Season: Team; Regular season; Playoffs
GP: G; 2PG; A; Pts; Sh; GB; Pen; PIM; FOW; FOA; GP; G; 2PG; A; Pts; Sh; GB; Pen; PIM; FOW; FOA
2021: Atlas LC; 9; 3; 1; 3; 7; 5; 20; 1; 0.5; 5; 18; 2; 0; 0; 1; 1; 0; 7; 0; 0; 1; 3
2022: Atlas LC; 10; 4; 3; 2; 9; 8; 19; 3; 2; 2; 12; 1; 1; 0; 1; 2; 3; 2; 0; 0; 0; 1
2023: Atlas LC; 9; 4; 0; 0; 4; 10; 13; 2; 1; 0; 4; 1; 0; 0; 1; 1; 1; 1; 0; 0; 0; 0
2025: New York Atlas; 10; 2; 0; 0; 2; 8; 9; 4; 2.5; 2; 26; 1; 0; 0; 1; 1; 0; 0; 0; 0; 0; 0
2025: New York Atlas; 10; 1; 0; 1; 2; 3; 12; 5; 3; 2; 12; 2; 1; 0; 1; 2; 1; 5; 0; 0; 0; 1
2026: New York Atlas; 9; 1; 0; 0; 1; 5; 19; 1; 1; 1; 14; –; –; –; –; –; –; –; –; –; –; –
57; 15; 4; 6; 25; 39; 92; 16; 10; 12; 86; 7; 2; 0; 5; 7; 5; 15; 0; 0; 1; 5
Career total:: 64; 17; 4; 11; 32; 44; 107; 16; 10; 13; 91

=== NLL ===
Logan was selected 50th overall by the San Diego Seals in the 2020 NLL Draft. Logan was named to the NLL All-Rookie Team following the 2023 season.

==== Stats ====

Danny Logan: Regular season; Playoffs
Season: Team; GP; G; A; Pts; LB; PIM; Pts/GP; LB/GP; PIM/GP; GP; G; A; Pts; LB; PIM; Pts/GP; LB/GP; PIM/GP
2023: San Diego Seals; 17; 4; 3; 7; 98; 17; 0.41; 5.76; 1.00; 1; 0; 0; 0; 8; 0; 0.00; 8.00; 0.00
2024: San Diego Seals; 10; 3; 5; 8; 46; 2; 0.80; 4.60; 0.20; 3; 0; 2; 2; 9; 2; 0.67; 3.00; 0.67
2025: San Diego Seals; 18; 4; 5; 9; 109; 16; 0.50; 6.06; 0.89; 1; 0; 0; 0; 9; 0; 0.00; 9.00; 0.00
2026: San Diego Seals; 17; 1; 3; 4; 108; 20; 0.24; 6.35; 1.18; 1; 0; 0; 0; 4; 2; 0.00; 4.00; 2.00
62; 12; 16; 28; 361; 55; 0.45; 5.82; 0.89; 6; 0; 2; 2; 30; 4; 0.33; 5.00; 0.67
Career Total:: 68; 12; 18; 30; 391; 59; 0.44; 5.75; 0.87

== International career ==
Logan was named to the US national team for the 2023 World Lacrosse Championship.

== Playing style ==
Logan is generally regarded as the best short stick defensive midfielder in the world.
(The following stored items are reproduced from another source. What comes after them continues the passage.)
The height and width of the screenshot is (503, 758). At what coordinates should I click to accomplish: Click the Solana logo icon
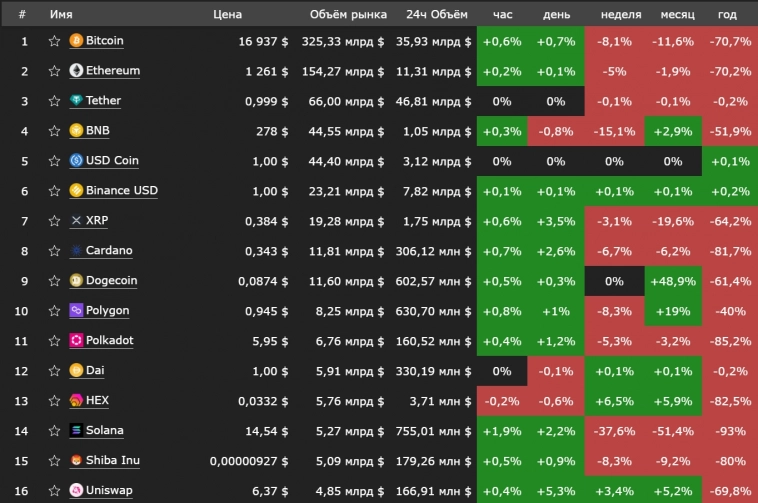pyautogui.click(x=76, y=431)

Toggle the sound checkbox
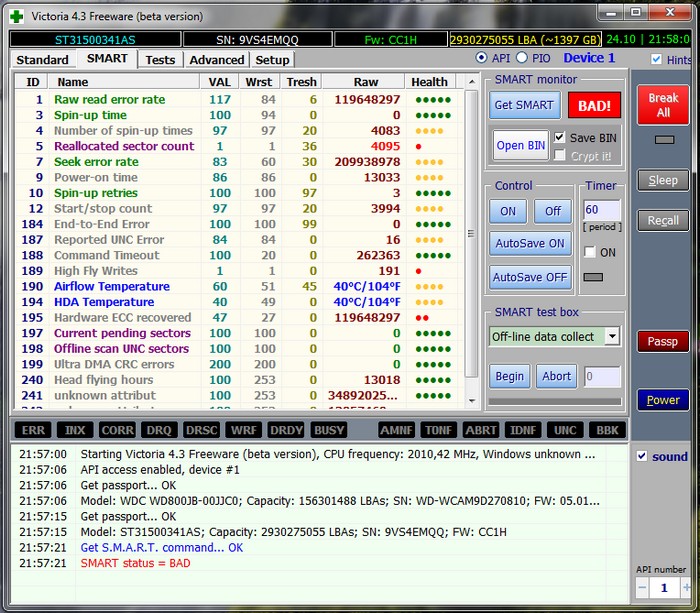click(642, 456)
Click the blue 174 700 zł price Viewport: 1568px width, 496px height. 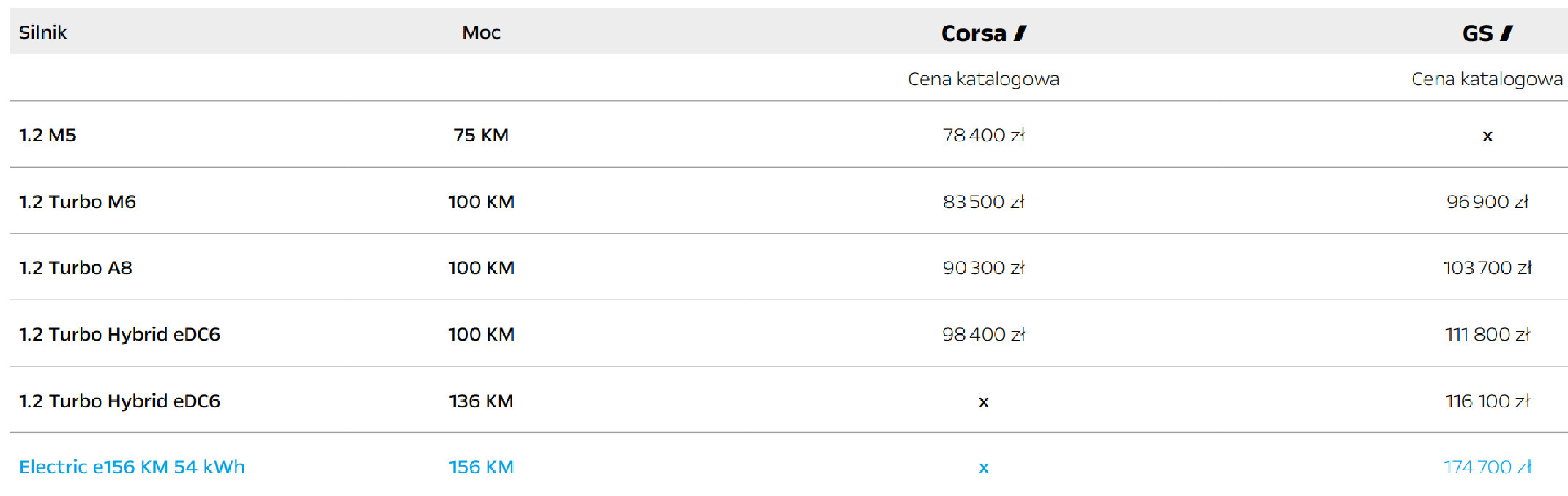pyautogui.click(x=1487, y=467)
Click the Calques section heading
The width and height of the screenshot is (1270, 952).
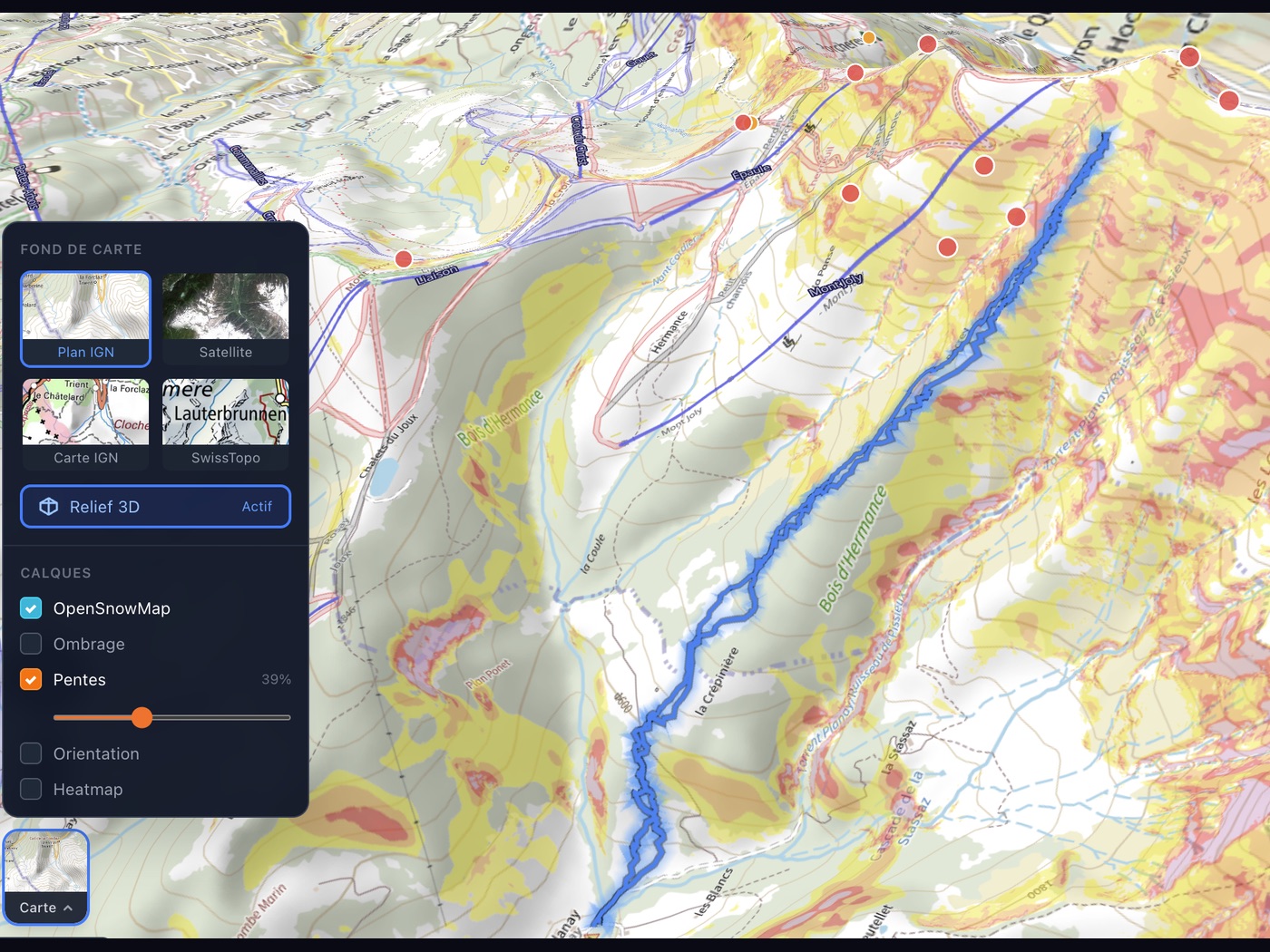coord(55,572)
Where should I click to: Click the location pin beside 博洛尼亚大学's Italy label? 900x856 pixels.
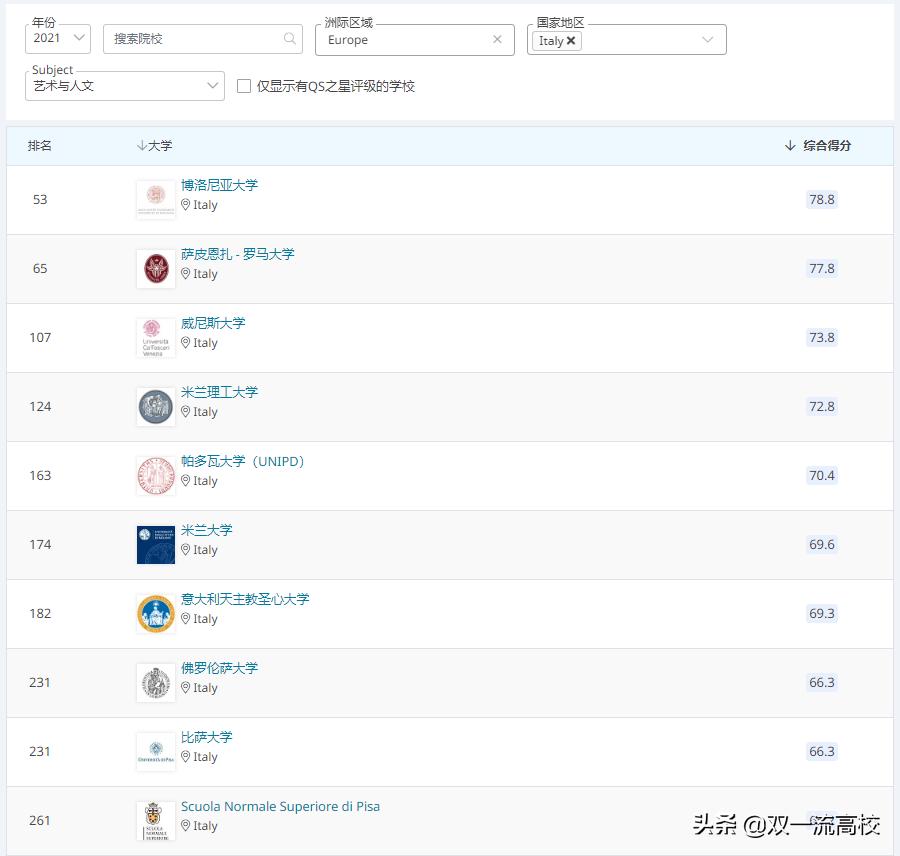point(187,205)
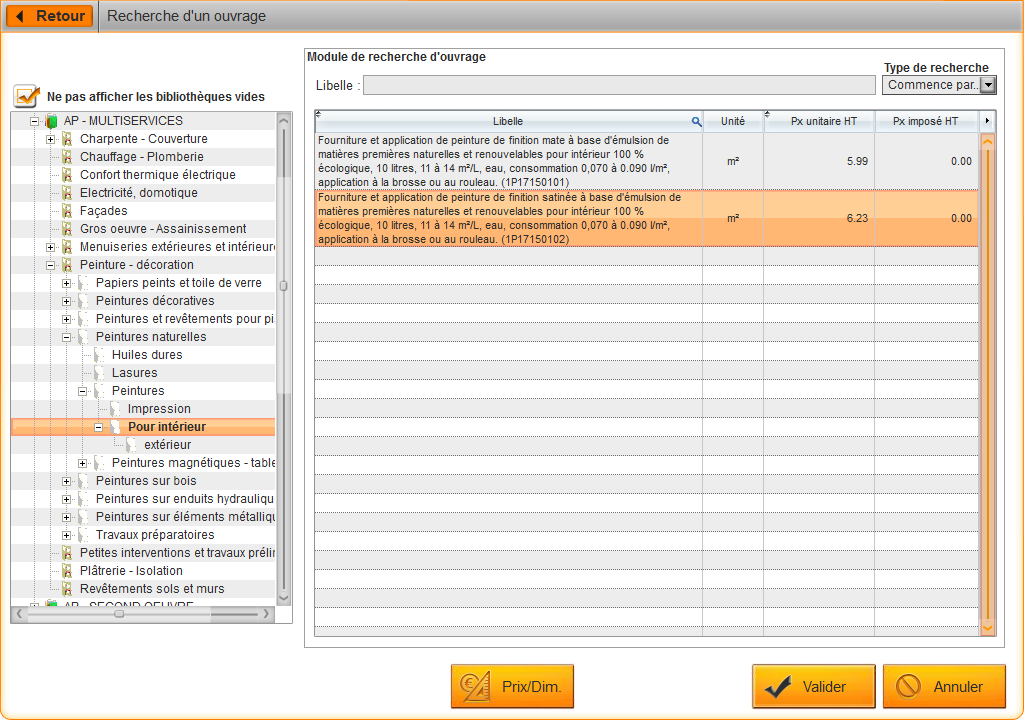Image resolution: width=1024 pixels, height=720 pixels.
Task: Click the tree's horizontal scrollbar thumb
Action: 119,614
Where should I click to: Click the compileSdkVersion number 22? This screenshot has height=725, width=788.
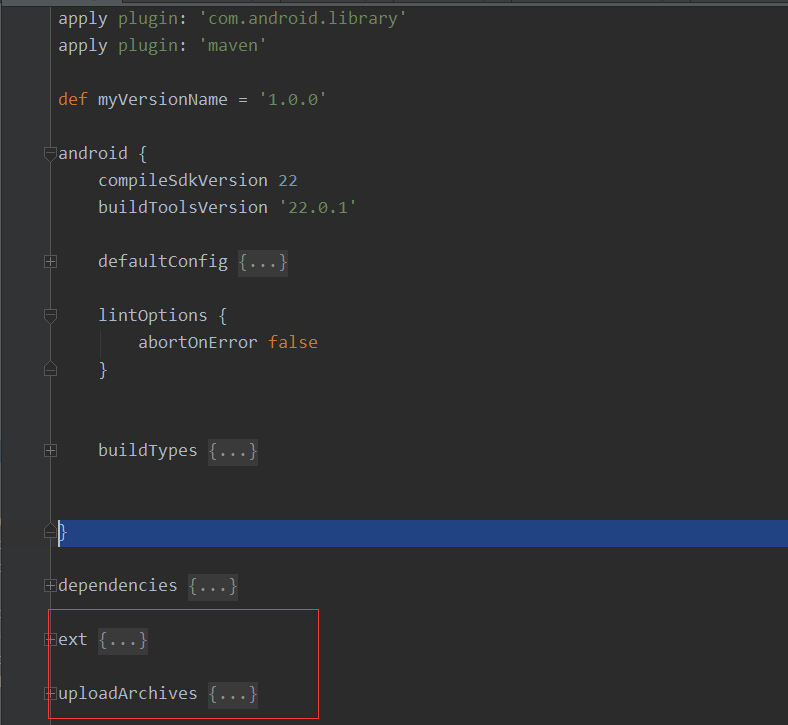288,181
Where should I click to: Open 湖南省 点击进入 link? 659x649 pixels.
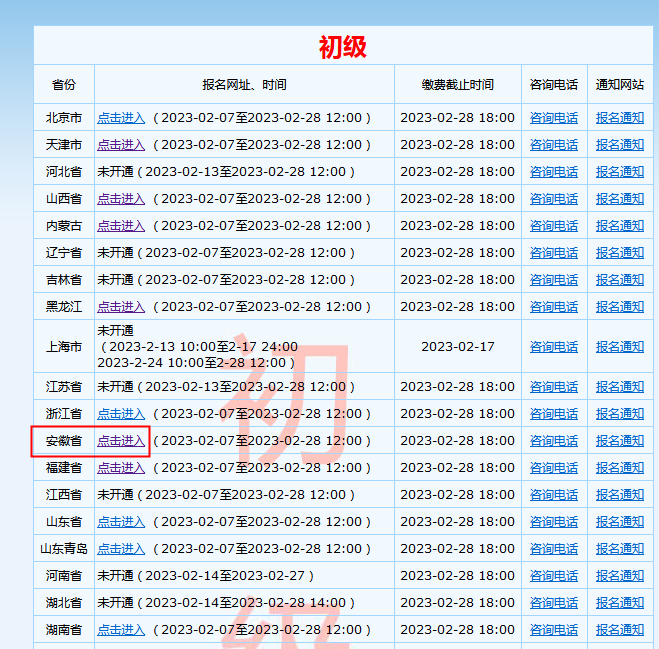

He has been referred to as a "fifth pole" for his ability on defense, being able to shut down almost any opponent due to his combination of physicality and quickness, having many teams avoid dodging on him due to him allowing so few goals. Atlas head coach Mike Pressler has called Logan the greatest defensive midfielder he has ever seen. Due to this, he has been nicknamed "Danny Lockdown" by Denver, Atlas, and San Diego teammate Trevor Baptiste. Additionally, he plays the wing on faceoffs and is a threat to score in transition, with Atlas teammate Eric Law saying he believes Logan could be a PLL-caliber offensive midfielder. In box lacrosse, Logan also often takes faceoffs due to NLL teams not often carrying a faceoff specialist.